> _YOUR GOAL_
Where "height" occurs in a line of the entries below, copy that line.

> _DATA SUPPLIED_
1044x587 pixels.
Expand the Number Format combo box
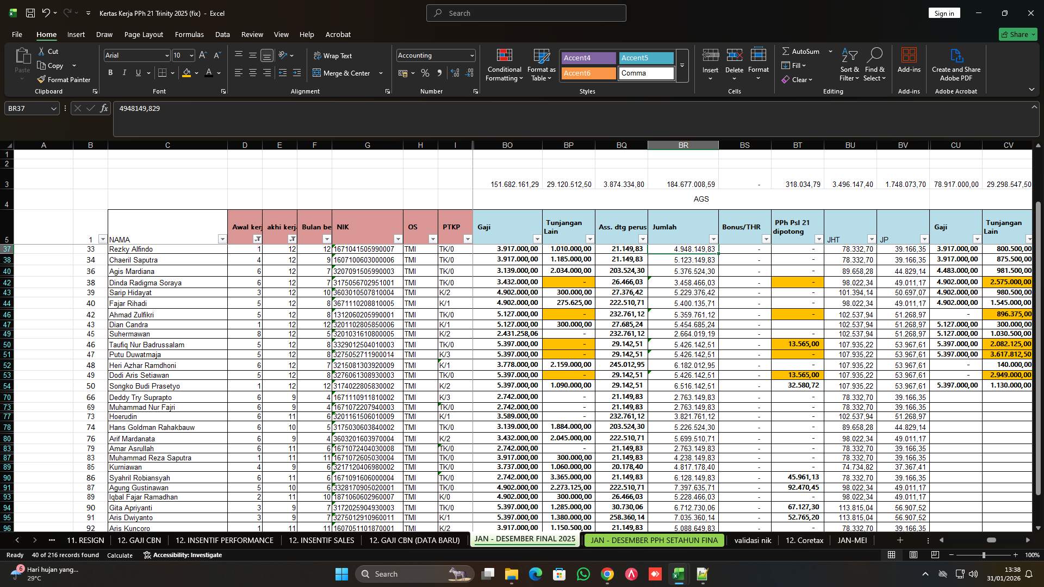click(470, 55)
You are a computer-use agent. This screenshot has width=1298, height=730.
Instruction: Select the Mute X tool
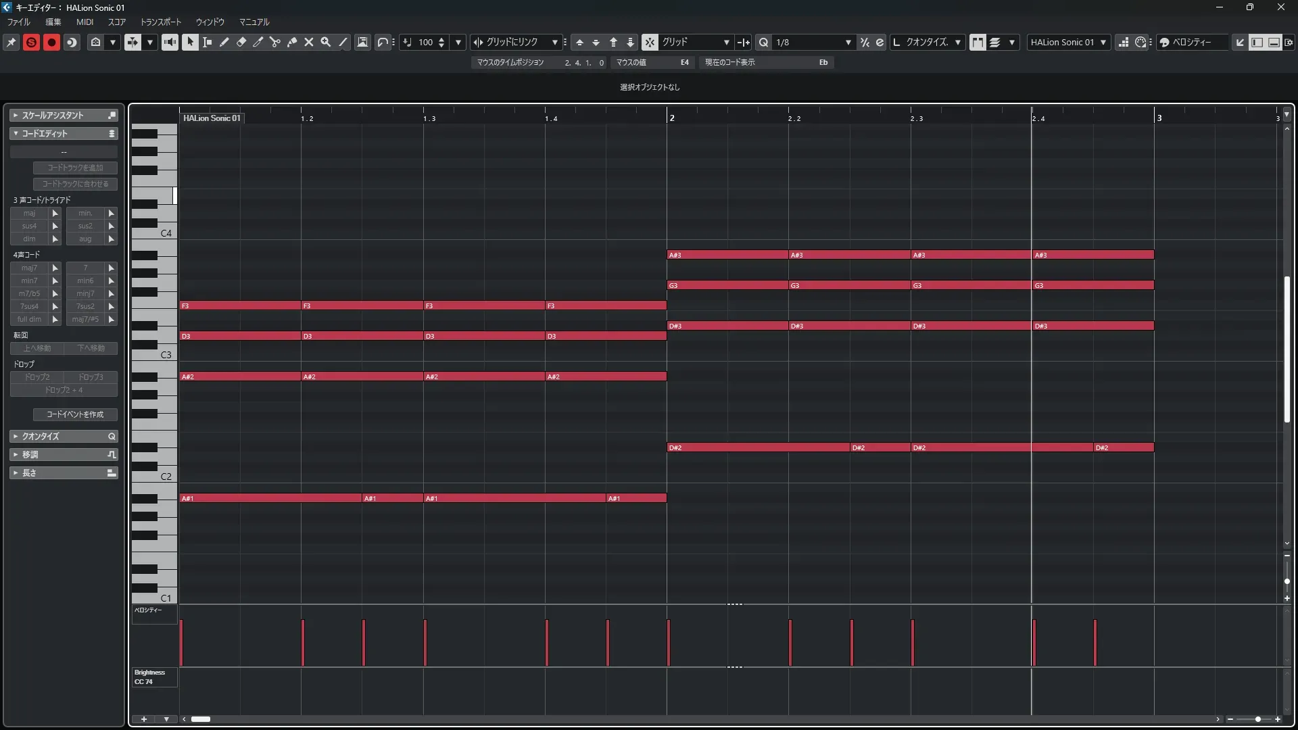(x=309, y=42)
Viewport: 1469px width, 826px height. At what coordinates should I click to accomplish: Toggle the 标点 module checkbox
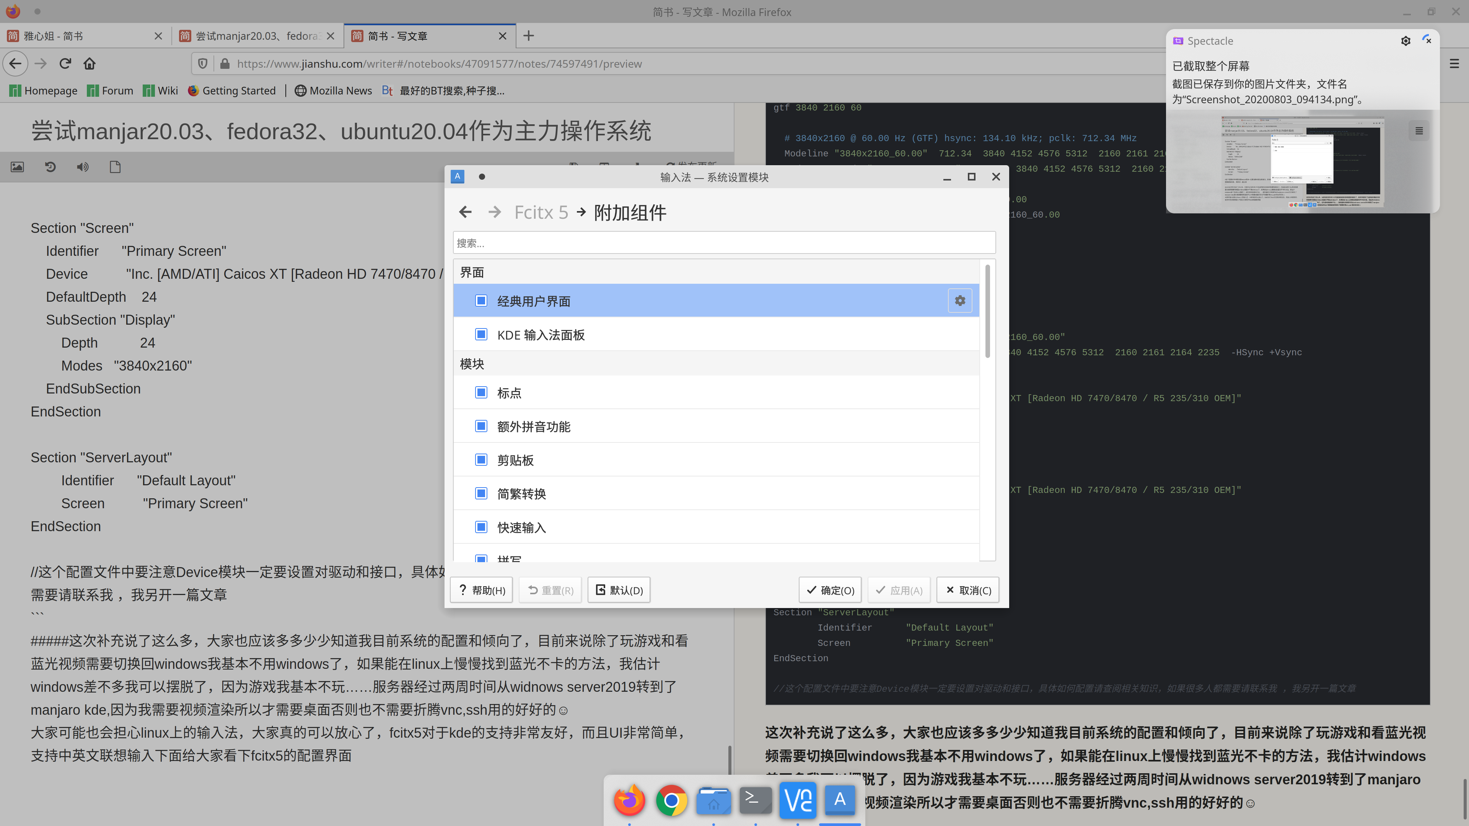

> _TASK OUTPUT_
You are a computer-use agent. This screenshot has width=1298, height=730.
Viewport: 1469px width, 826px height. At what coordinates should I click to accomplish: Toggle the 标点 module checkbox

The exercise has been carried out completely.